- What is required -
Count the lines in the rows below that contain the string "width", and reply with the number alone.

--- Begin ---

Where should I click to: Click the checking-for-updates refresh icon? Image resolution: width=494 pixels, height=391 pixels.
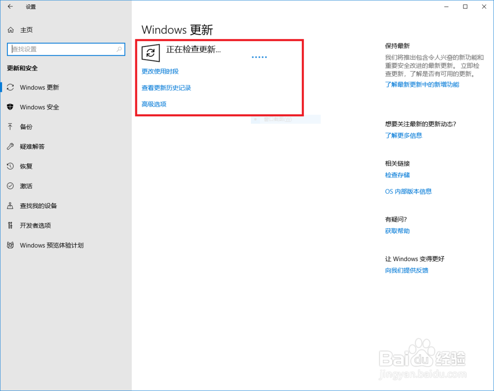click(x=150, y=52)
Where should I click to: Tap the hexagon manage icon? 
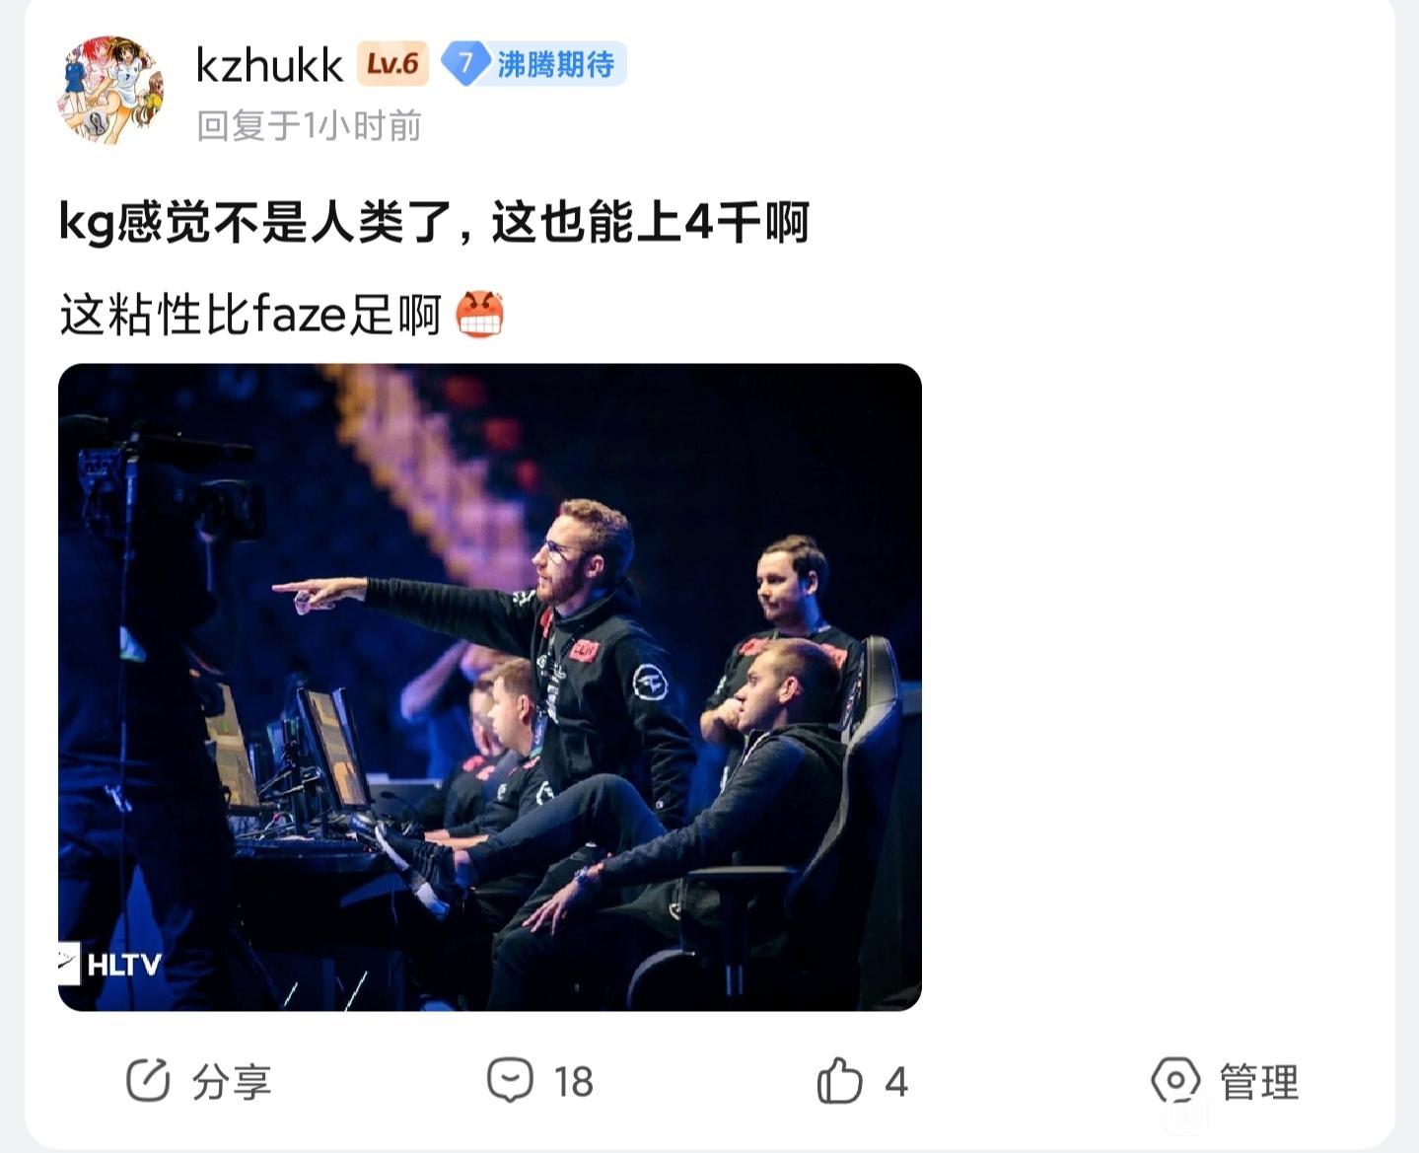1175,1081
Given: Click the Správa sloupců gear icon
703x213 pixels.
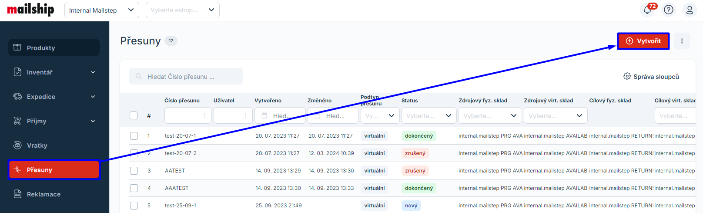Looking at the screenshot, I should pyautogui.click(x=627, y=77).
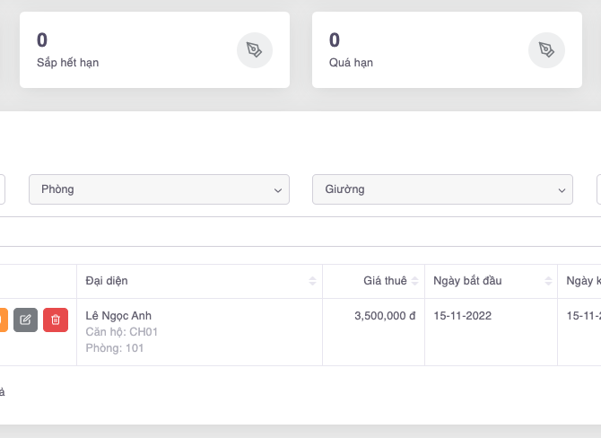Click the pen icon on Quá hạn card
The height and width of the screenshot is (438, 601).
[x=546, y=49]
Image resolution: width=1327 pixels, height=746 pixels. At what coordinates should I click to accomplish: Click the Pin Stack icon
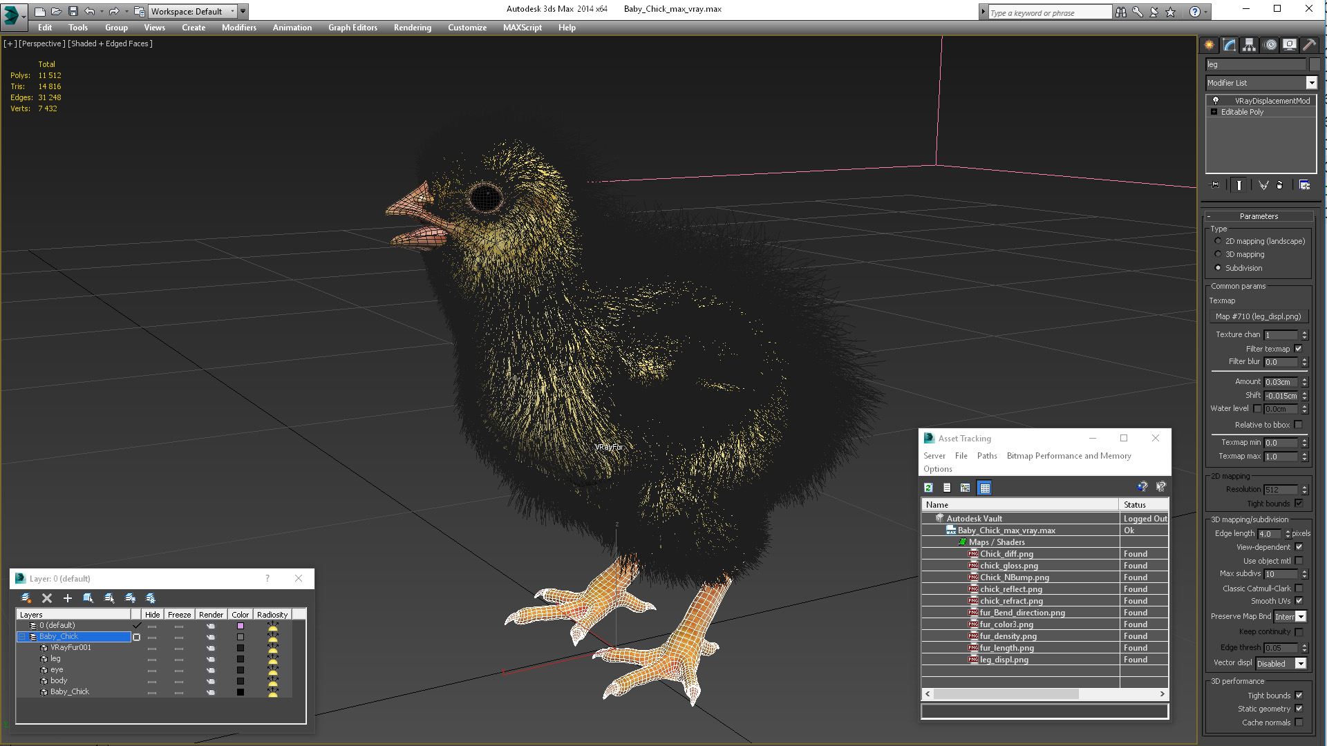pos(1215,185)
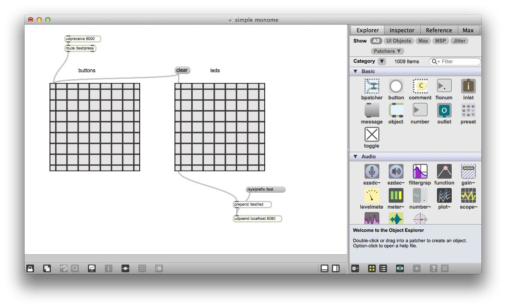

--- End ---
--- Begin ---

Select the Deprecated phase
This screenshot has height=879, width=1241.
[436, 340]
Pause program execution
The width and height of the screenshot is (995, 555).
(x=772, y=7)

--- End ---

- Answer to this exercise -
5